# Section: Transfer Learning for NLP





## <font color='#4073FF'>Project Solution: Text Summarization</font>

###  <font color='#14AAF5'>This project is aimed at summarizing text using transfer learning.</font>


### Project Brief:

Summarization is the task of condensing a piece of text to a shorter version, reducing the size of the initial text while at the same time preserving key informational elements and the meaning of content. Since manual text summarization is a time expensive and generally laborious task, the automatization of the task is gaining increasing popularity and therefore constitutes a strong motivation for academic research. In this project, you are required to scrape paragraphs from "https://en.wikipedia.org/wiki/Cassowary" and summarize them using transfer learning techniques.

### 1. Data collection

In [1]:
import bs4 as bs
import urllib.request
import re

# Reading the data from https://en.wikipedia.org/wiki/Cassowary 

urlr = urllib.request.urlopen('https://en.wikipedia.org/wiki/Cassowary')
page = urlr.read()
soup = bs.BeautifulSoup(page,'lxml')

text = ""

# Getting first few paragraphs
for i in soup.find_all('p')[:20]:
     text+= i.text


In [2]:
print(text)



Casuarius is a genus of birds in the order Casuariiformes, whose members are the cassowaries (Tok Pisin: muruk, Indonesian: kasuari). It is classified as a ratite (flightless bird without a keel on its sternum bone) and is native to the tropical forests of New Guinea (Papua New Guinea and Indonesia), Aru Islands (Indonesia), and northeastern Australia.[3]
Three species are extant: The most common, the southern cassowary, is the third-tallest and second-heaviest living bird, smaller only than the ostrich and emu. The other two species are represented by the northern cassowary and the dwarf cassowary. A fourth but extinct species is represented by the pygmy cassowary.
Cassowaries feed mainly on fruit, although all species are truly omnivorous and take a range of other plant foods, including shoots and grass seeds, in addition to fungi, invertebrates, and small vertebrates. Cassowaries are very wary of humans, but if provoked, they are capable of inflicting serious, even fatal, injuries

### 2. Data Cleaning

In [3]:
import re

x = re.sub(r"[[0-9]*]", "", text)
x = re.sub(r"\([^()]*\)", "", x)
x = x.replace("\xa0","")
x = x.replace("C.","")

  This is separate from the ipykernel package so we can avoid doing imports until


In [4]:
x

'\n\nCasuarius is a genus of birds in the order Casuariiformes, whose members are the cassowaries . It is classified as a ratite  and is native to the tropical forests of New Guinea , Aru Islands , and northeastern Australia.\nThree species are extant: The most common, the southern cassowary, is the third-tallest and second-heaviest living bird, smaller only than the ostrich and emu. The other two species are represented by the northern cassowary and the dwarf cassowary. A fourth but extinct species is represented by the pygmy cassowary.\nCassowaries feed mainly on fruit, although all species are truly omnivorous and take a range of other plant foods, including shoots and grass seeds, in addition to fungi, invertebrates, and small vertebrates.

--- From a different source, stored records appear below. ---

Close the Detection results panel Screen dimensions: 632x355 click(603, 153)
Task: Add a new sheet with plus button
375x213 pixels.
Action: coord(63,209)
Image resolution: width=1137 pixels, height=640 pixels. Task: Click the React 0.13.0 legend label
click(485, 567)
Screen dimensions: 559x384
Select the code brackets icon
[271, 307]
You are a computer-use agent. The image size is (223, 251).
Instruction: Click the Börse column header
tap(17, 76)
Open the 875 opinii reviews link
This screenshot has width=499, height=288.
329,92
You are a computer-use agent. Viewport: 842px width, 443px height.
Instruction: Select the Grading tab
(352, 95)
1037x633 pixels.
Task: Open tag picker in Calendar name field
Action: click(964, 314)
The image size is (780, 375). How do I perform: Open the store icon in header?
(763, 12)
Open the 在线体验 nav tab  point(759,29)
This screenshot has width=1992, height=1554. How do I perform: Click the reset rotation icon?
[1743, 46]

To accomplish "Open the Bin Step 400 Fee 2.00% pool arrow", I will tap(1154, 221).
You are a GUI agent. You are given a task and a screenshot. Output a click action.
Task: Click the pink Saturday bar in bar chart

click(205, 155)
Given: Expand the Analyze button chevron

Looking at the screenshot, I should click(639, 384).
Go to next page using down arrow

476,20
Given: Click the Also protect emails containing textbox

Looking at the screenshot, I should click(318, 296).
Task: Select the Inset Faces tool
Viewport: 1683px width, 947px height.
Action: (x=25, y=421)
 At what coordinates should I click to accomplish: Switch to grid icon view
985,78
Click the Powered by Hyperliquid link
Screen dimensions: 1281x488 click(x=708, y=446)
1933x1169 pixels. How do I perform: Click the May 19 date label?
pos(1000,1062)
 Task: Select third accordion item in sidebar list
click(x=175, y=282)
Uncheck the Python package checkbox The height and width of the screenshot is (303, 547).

Cassowaries are very wary of humans, but if provoked, they are capable of inflicting serious, even fatal, injuries to both dogs and people. The cassowary has often been labeled "the world\'s most dangerous bird".\nThe genus Casuarius was erected 

In [5]:
with open('original_text.txt','w') as f:
  f.write(x)

In [6]:
# Installing dependencies

!pip install sentencepiece
!pip install bert-extractive-summarizer



In [7]:
from summarizer import Summarizer,TransformerSummarizer

### 3. BERT Summarizer

In [8]:
bert_model = Summarizer()
bert_summary = ''.join(bert_model(x, min_length=60))

print("\n\n")
bert_summary

Some weights of the model checkpoint at bert-large-uncased were not used when initializing BertModel: ['cls.predictions.transform.dense.bias', 'cls.predictions.transform.LayerNorm.bias', 'cls.predictions.bias', 'cls.predictions.transform.LayerNorm.weight', 'cls.predictions.transform.dense.weight', 'cls.seq_relationship.bias', 'cls.predictions.decoder.weight', 'cls.seq_relationship.weight']
- This IS expected if you are initializing BertModel from the checkpoint of a model trained on another task or with another architecture (e.g. initializing a BertForSequenceClassification model from a BertForPreTraining model).
- This IS NOT expected if you are initializing BertModel from the checkpoint of a model that you expect to be exactly identical (initializing a BertForSequenceClassification model from a BertForSequenceClassification model).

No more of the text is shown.